**OBJECTIVE**
List each line of the items below that contains the word "Task".

================================

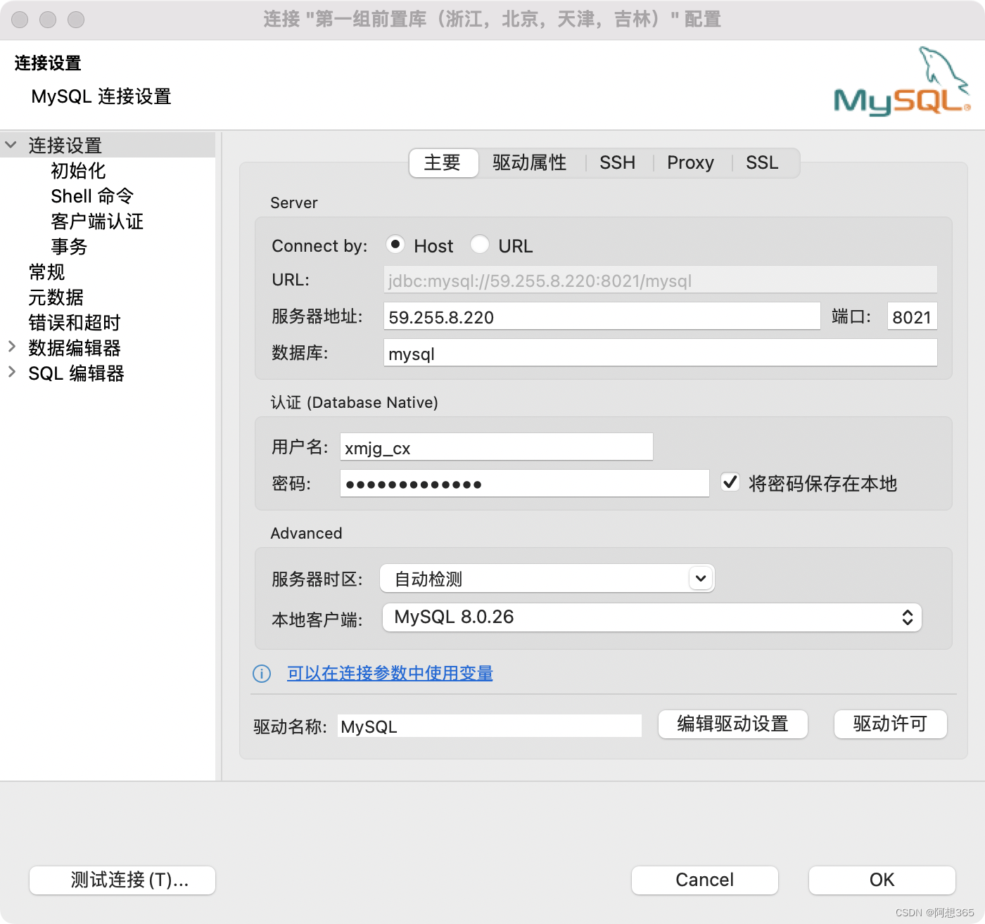
Task: Select 客户端认证 in the sidebar
Action: (x=96, y=222)

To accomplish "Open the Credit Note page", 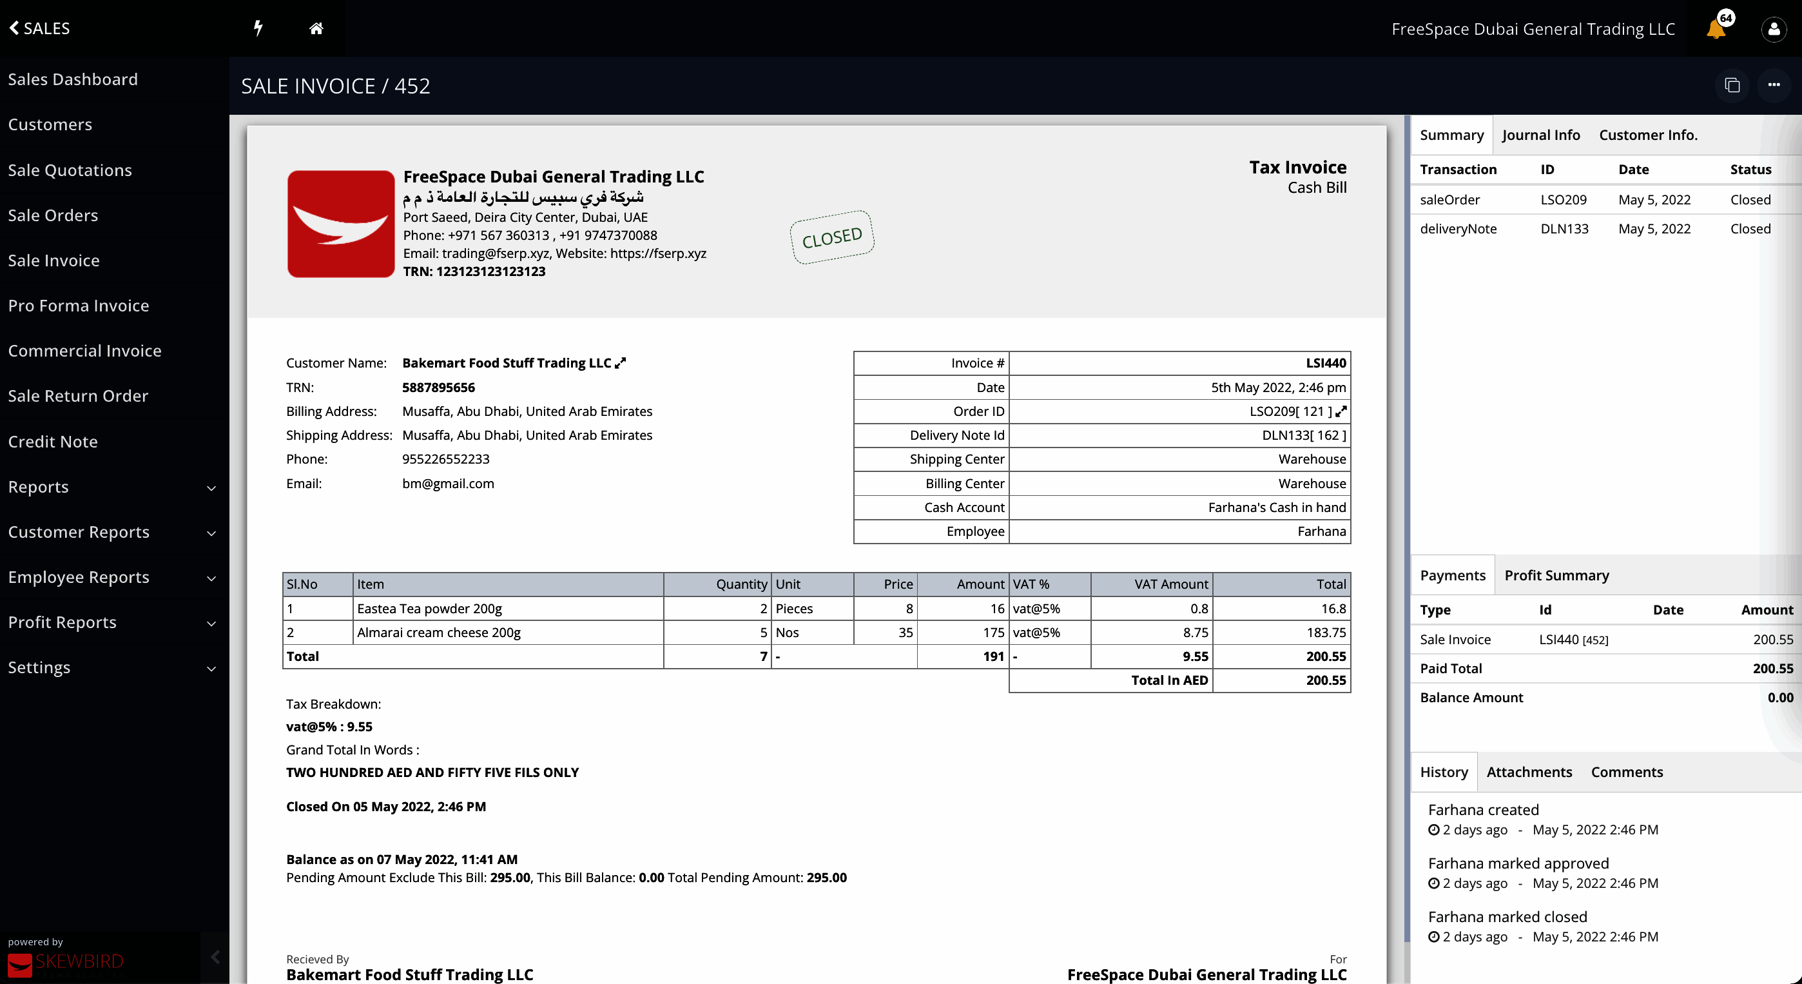I will [x=52, y=442].
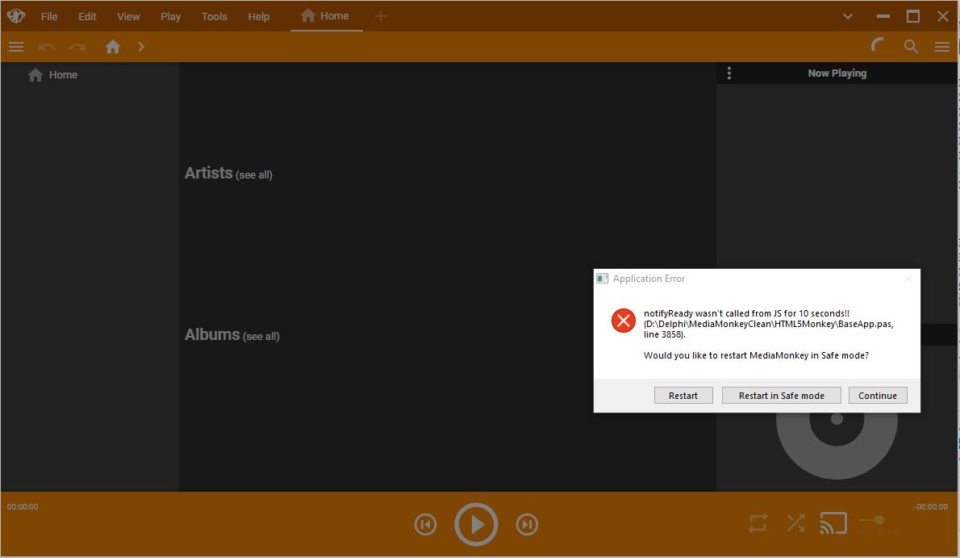This screenshot has height=558, width=960.
Task: Open the Tools menu
Action: click(214, 16)
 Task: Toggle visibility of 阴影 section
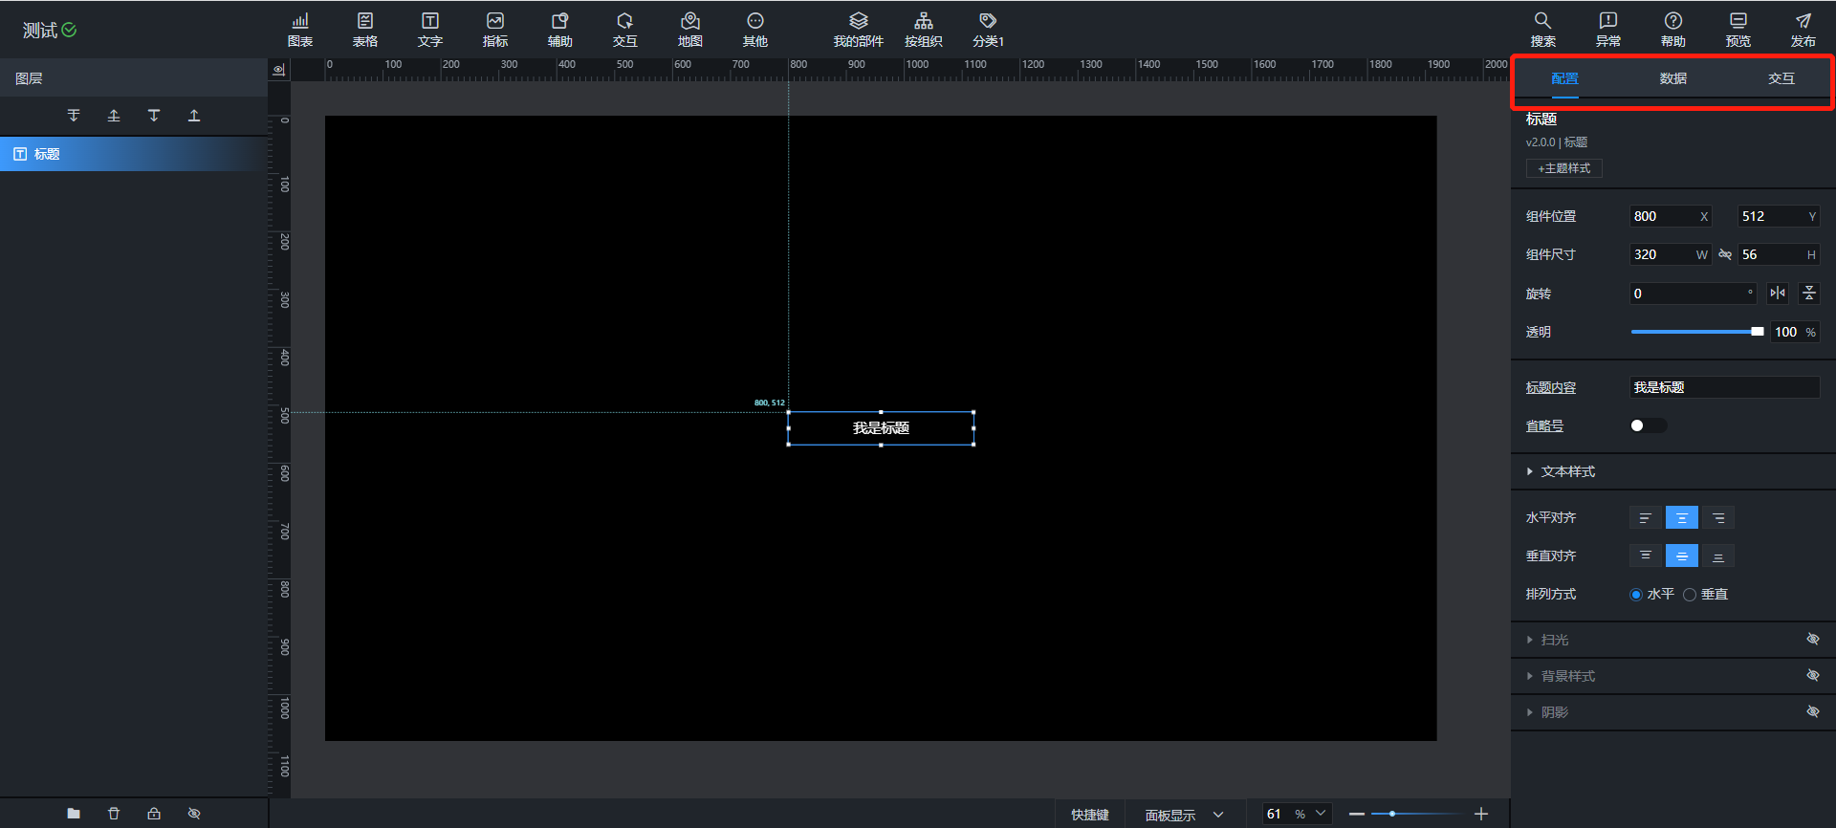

================================

**ANSWER**
Task: Select 客户端认证 in the sidebar
Task: Open the Tools menu
 Task: Toggle visibility of 阴影 section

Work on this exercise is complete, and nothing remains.